Citizen engagement in government involves people working together with administrations to improve communities, make a difference in the lives of others, and share valuable knowledge and resources. According to government technology facilitator Organicus, citizen engagement can be defined as, “working to make a difference in the civic life of communities and developing the combination of knowledge, skills, values and motivation to make that difference.”
In the United States, participation is a right of citizenship. Until recent decades, many citizens have not taken advantage of this opportunity. Today, however, participation is becoming more common as individuals seek to get involved. More and more local governments are soliciting and facilitating this type of involvement.
Understanding the need and the methods to work with citizens to create change is something that may not come naturally to many public administrators, especially those who have been doing their jobs for decades. Newer administrators have the advantage of being prepared in programs that understand current attitudes and trends, such as Ohio University’s online MPA. The education provided through this program can prepare candidates to broaden the scope of public administration wherever they end up working and boost citizen engagement in their organization.

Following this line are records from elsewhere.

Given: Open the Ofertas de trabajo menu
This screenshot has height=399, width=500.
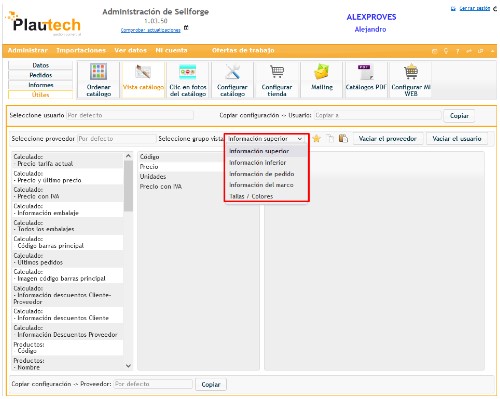Looking at the screenshot, I should click(x=243, y=51).
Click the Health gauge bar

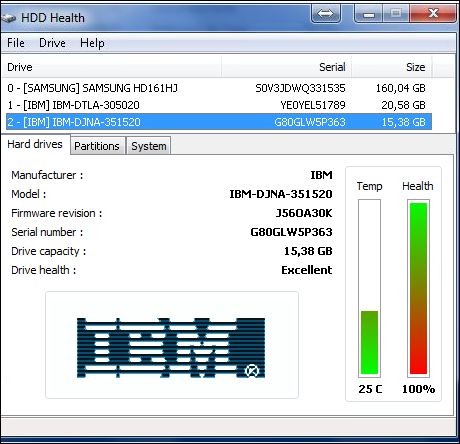(x=418, y=288)
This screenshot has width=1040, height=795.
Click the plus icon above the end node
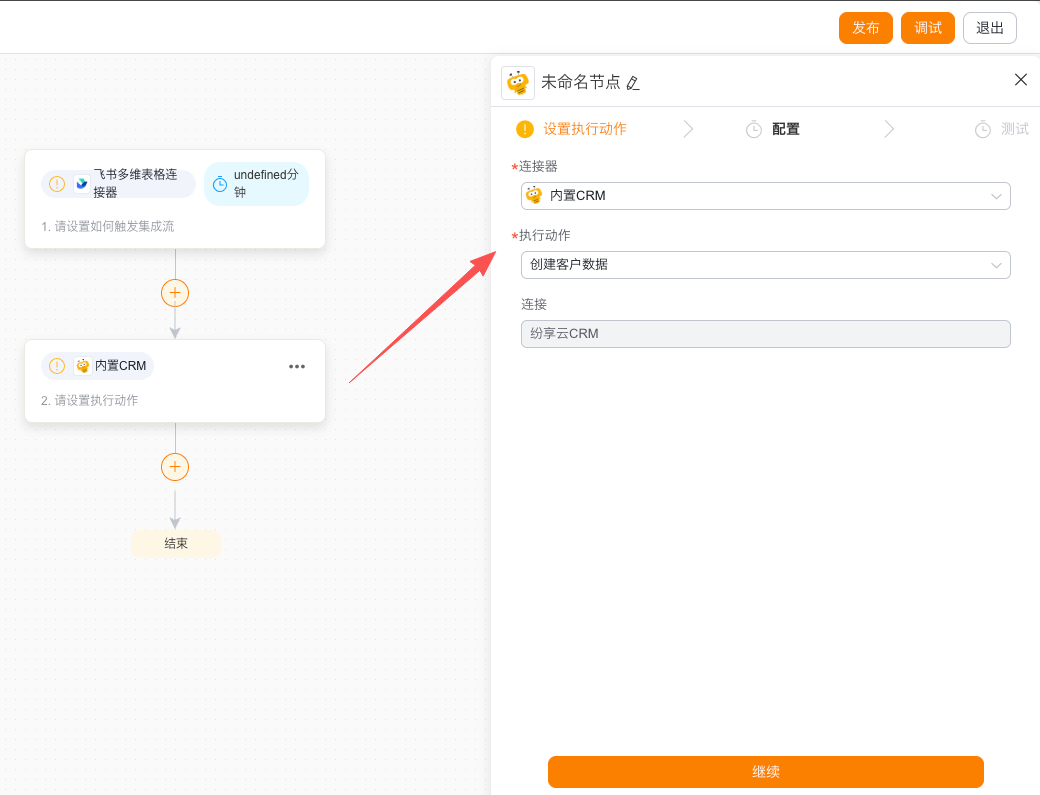point(175,467)
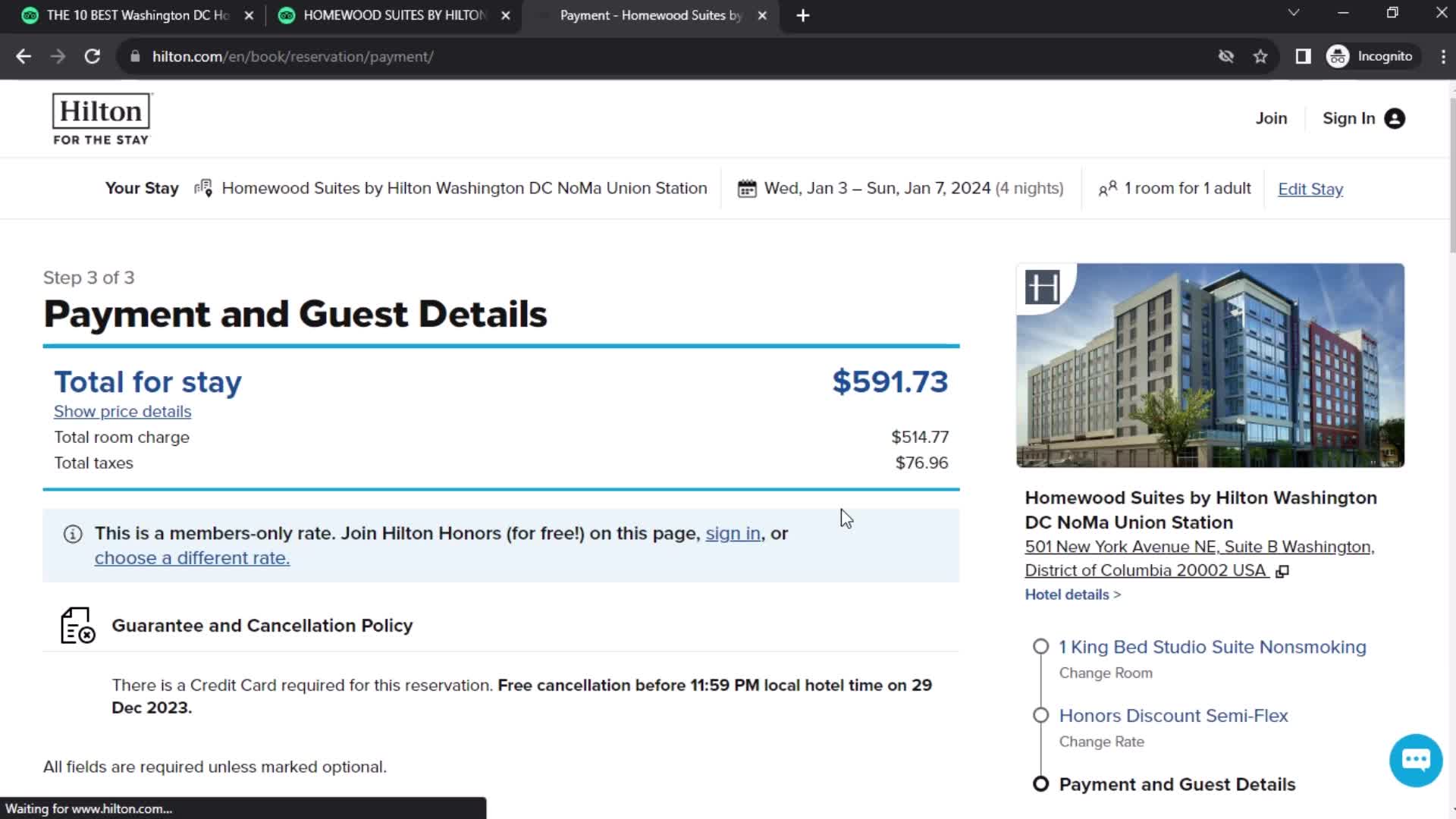Expand Show price details link
The width and height of the screenshot is (1456, 819).
[x=122, y=411]
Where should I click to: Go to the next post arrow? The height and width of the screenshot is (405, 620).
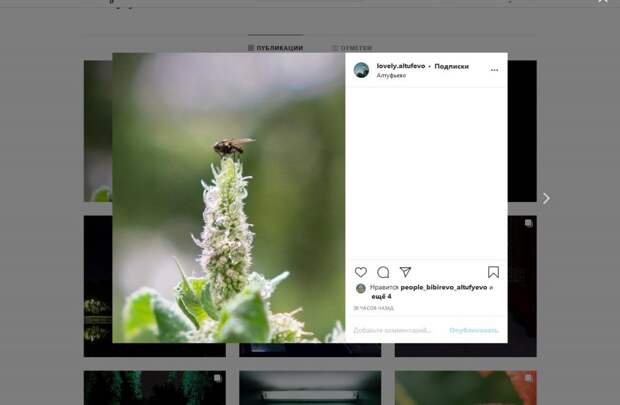click(x=546, y=198)
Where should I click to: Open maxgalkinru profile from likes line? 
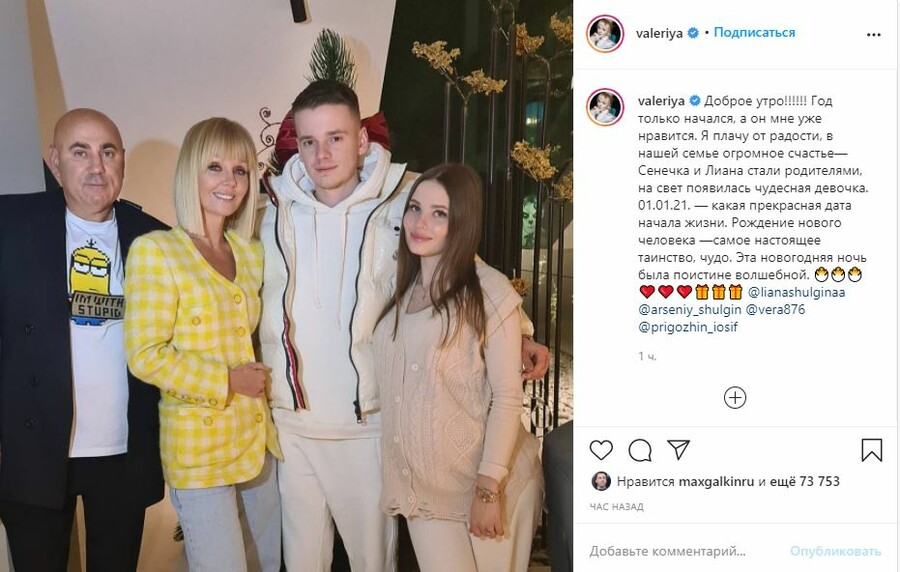tap(716, 481)
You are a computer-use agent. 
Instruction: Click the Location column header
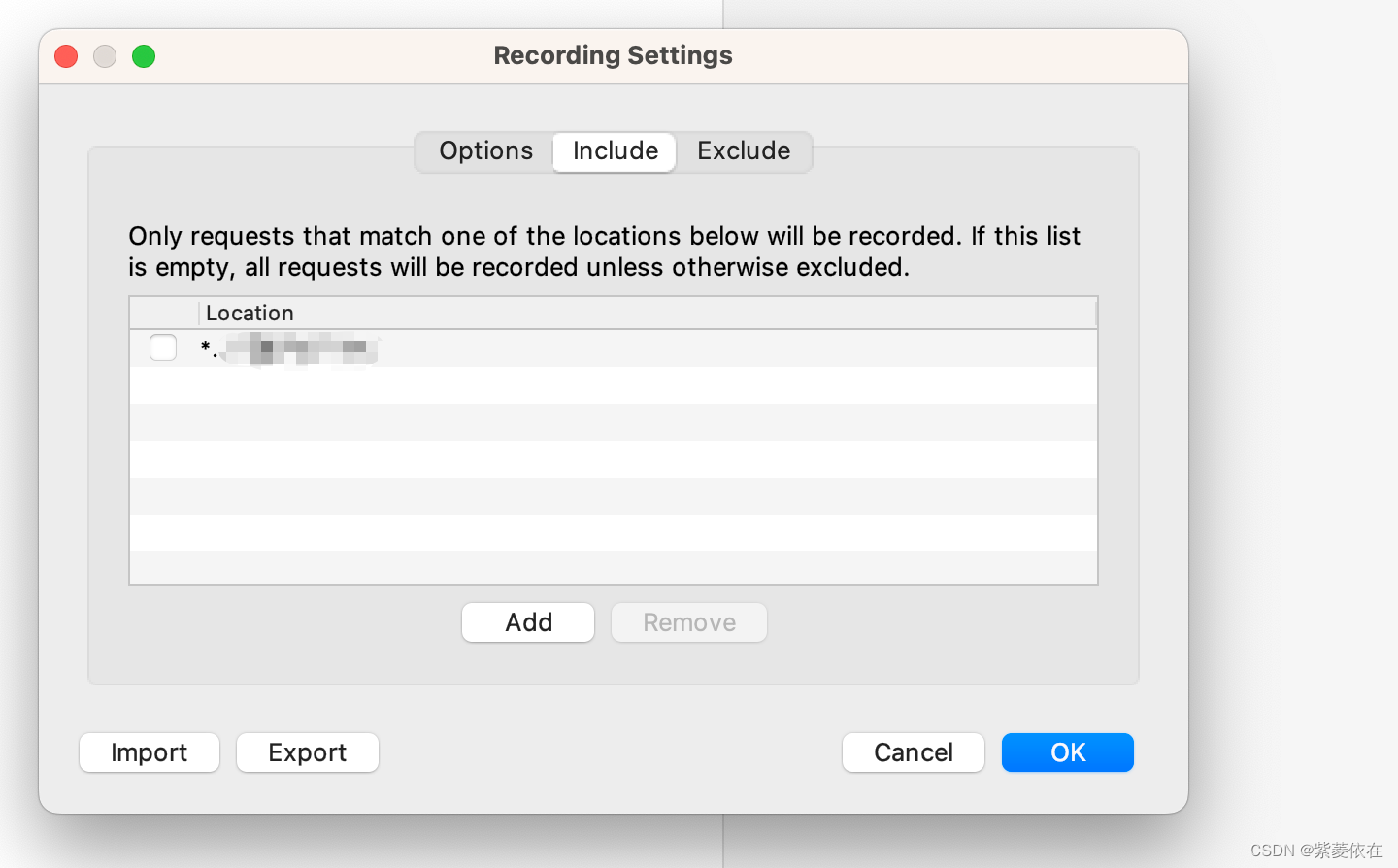point(648,313)
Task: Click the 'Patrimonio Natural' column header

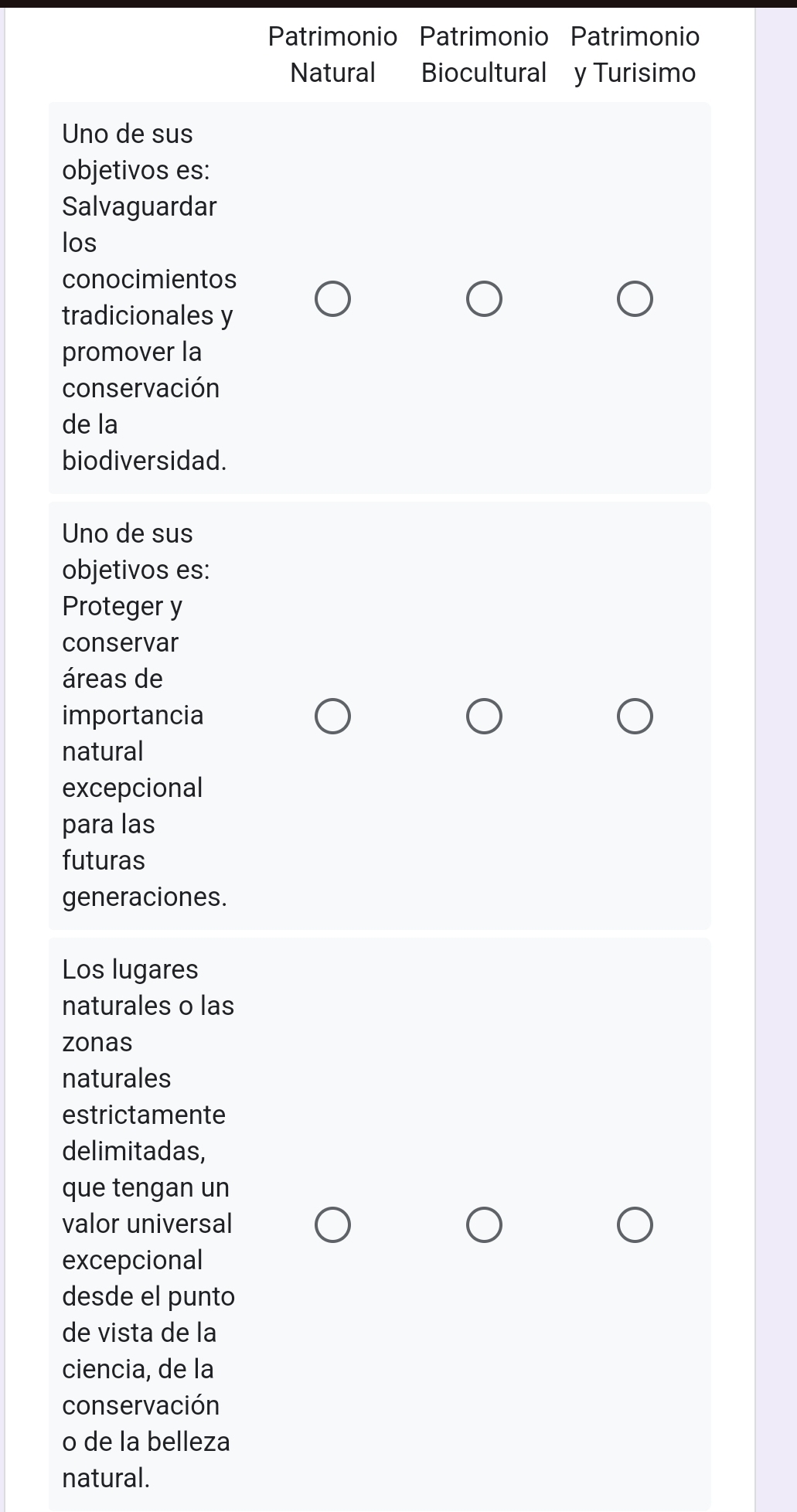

Engagement vs. Participation
According to Citizenlab, an important distinction should be made between citizen engagement and participation. Both have the same goal — improving public service deliveries and policy projects. But they are not initiated by the same entities.
Citizen participation is an informal process that is driven by the citizens themselves. In this structure, citizens may show up to meetings, write letters, and do other things to make their voices heard. But they are operating on their own initiative. There is no larger organization, so efforts may be scattershot.
Citizen engagement, on the other hand, is a formal process that is facilitated by an administration. In an engaged organization, city officials encourage citizens to discuss and assess policies and contribute to projects. Tools and information are provided to citizens to make this process more streamlined and accessible.
On the face of it, fostering citizen engagement might seem to make the task of governance more difficult. But Citizenlab points out that the benefits of this approach are legion.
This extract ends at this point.